Ma non è una guerra giudiziaria che vogliono i contendenti. Per questo, sebbene sottile e sfilacciato, il filo del dialogo è ancora unito e un accordo rimane possibile. A condizione, però, che venga data esecuzione al contratto di aprile. Che è vincolante e non permette scappatoie. Poi si può pensare a modificarlo, ma a condizione che restino invariati i cardini: il valore economico e la valenza industriale dell’alleanza, suggellata dallo scambio del 3,5% del capitale tra Mediaset e Vivendi.
Criteri che però la nuova proposta arrivata lunedì da Parigi non rispetta. Ma, a quanto pare, l’offerta di rilevare solo il 20% di Premium e di affiancare Fininvest nel controllo di Mediaset, era in una scelta obbligata per Bolloré, dopo che la verifica effettuata ex post da Deloitte aveva sollevato dubbi sul valore di Premium.
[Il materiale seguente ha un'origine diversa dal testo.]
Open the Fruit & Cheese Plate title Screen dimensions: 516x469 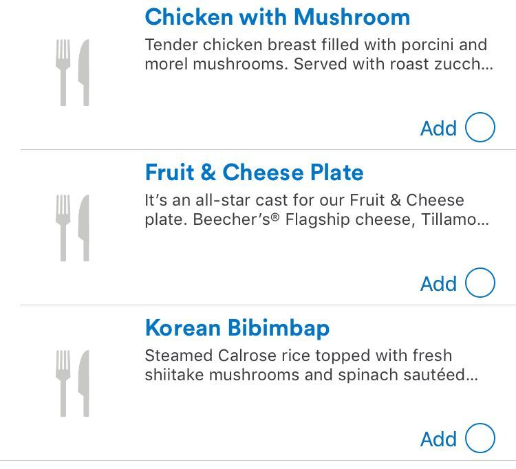coord(254,173)
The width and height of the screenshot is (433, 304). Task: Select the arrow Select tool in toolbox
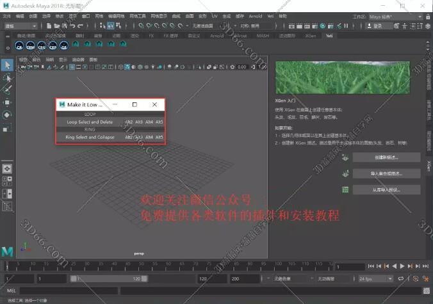coord(7,65)
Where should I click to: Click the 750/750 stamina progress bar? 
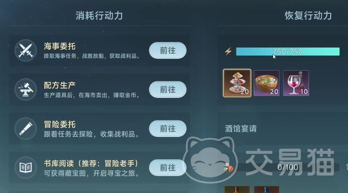pyautogui.click(x=288, y=51)
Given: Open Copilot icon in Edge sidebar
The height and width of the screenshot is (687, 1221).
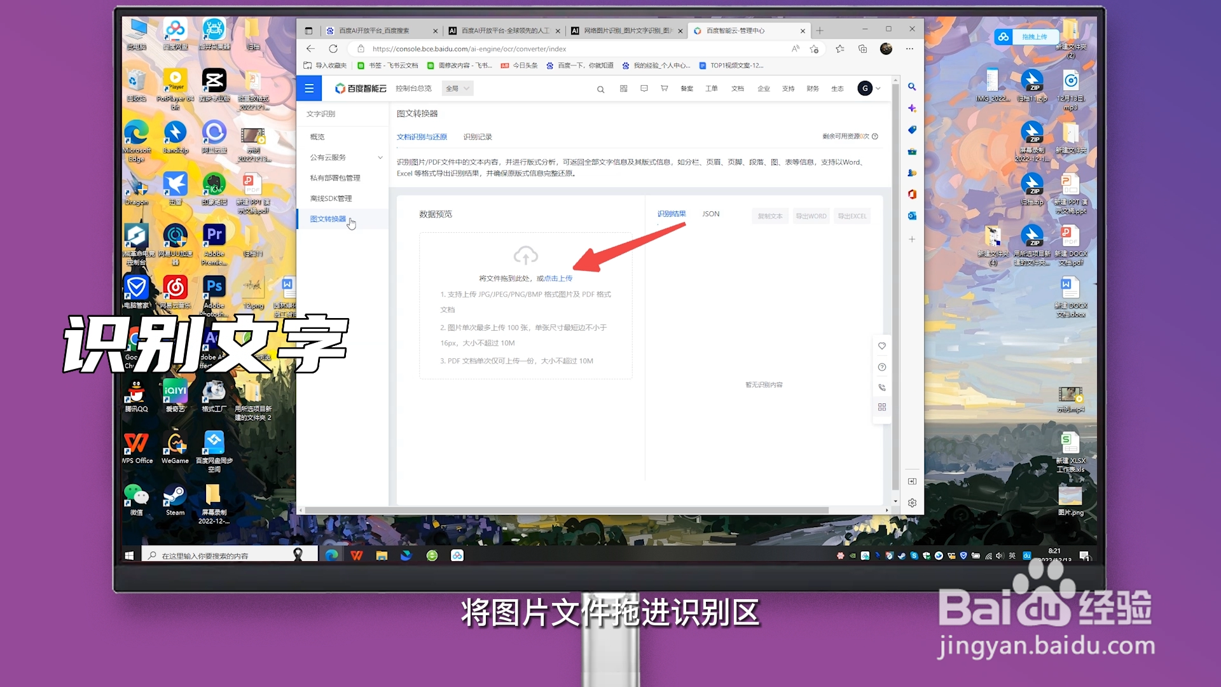Looking at the screenshot, I should [912, 109].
A fronte di un impairment test sarebbe stato necessario svalutare la pay-tv del Biscione. E Bolloré non può permetterselo. Lo avrebbe anche fatto presente a Pier Silvio Berlusconi giovedì scorso, quando si sono incontrati, spiazzando il vicepresidente di Mediaset e provocando la dura reazione della famiglia Berlusconi.
Bolloré è presidente del consiglio di sorveglianza di Vivendi e socio con il 15%. Non è il padrone e nel capitale del gruppo francese i fondi internazionali, inclusi gli attivisti, hanno un peso importante. Dopo la previsioni di 400 milioni di perdite per Canal+ nel 2016, lo stop dell’Antitrust all’accordo con BeIn Sports, il canale sportivo di Al Jazeera che avrebbe portato in dote importanti diritti sul calcio, e la perdita potenziale di 1,6 miliardi accumulata su Telecom, una svalutazione di Premium avrebbe rischiato di mettere in discussione la strategia di Bolloré. E di scatenare un attacco degli attivisti, che conoscendo anche i legami tra la famiglia Berlusconi e il finanziere bretone — presenti in Mediobanca — e la vicinanza di entrambi a Tarak ben Ammar (consigliere dei Piazzetta Cuccia, di Vivendi e socio in passato di Berlusconi in molte iniziative), avrebbero avuto gioco facile nel contestare a Bolloré di aver fatto un favore all’amico. La pressione sarebbe uno dei motivi che ha indotto a firmare un accordo vincolante, salvo fare dopo le verifiche.
La strada per ricostruire il progetto è in salita, non c’è dubbio. Ma si può fare. Mediaset non avrebbe convenienza a rompere con il primo azionista di Telecom Italia, considerando quanto è importante la banda larga per lo sviluppo della pay-tv. E a Parigi sono disposti a ragionare su tutte le opzioni pur di non far saltare il deal. Ma più del 20% di Premium subito, Vivendi non può prendere, altrimenti dovrebbe consolidarla. Il bond potrebbe per esempio essere rimborsato girando a Vivendi tutta Premium tra due o tre anni, o riconoscendo una quota di capitale inferiore al 15% previsto dalla nuova offerta.
Insomma un accordo si può ricostruire. I «pontieri» sono al lavoro. Ma prima va onorato il contratto e superata la forte irritazione della famiglia Berlusconi. La lettera di Marina (pubblicata nella pagina precedente) e le parole di Pier Silvio non lasciano molto spazio alle interpretazioni. La strada adesso è davvero tutta in salita.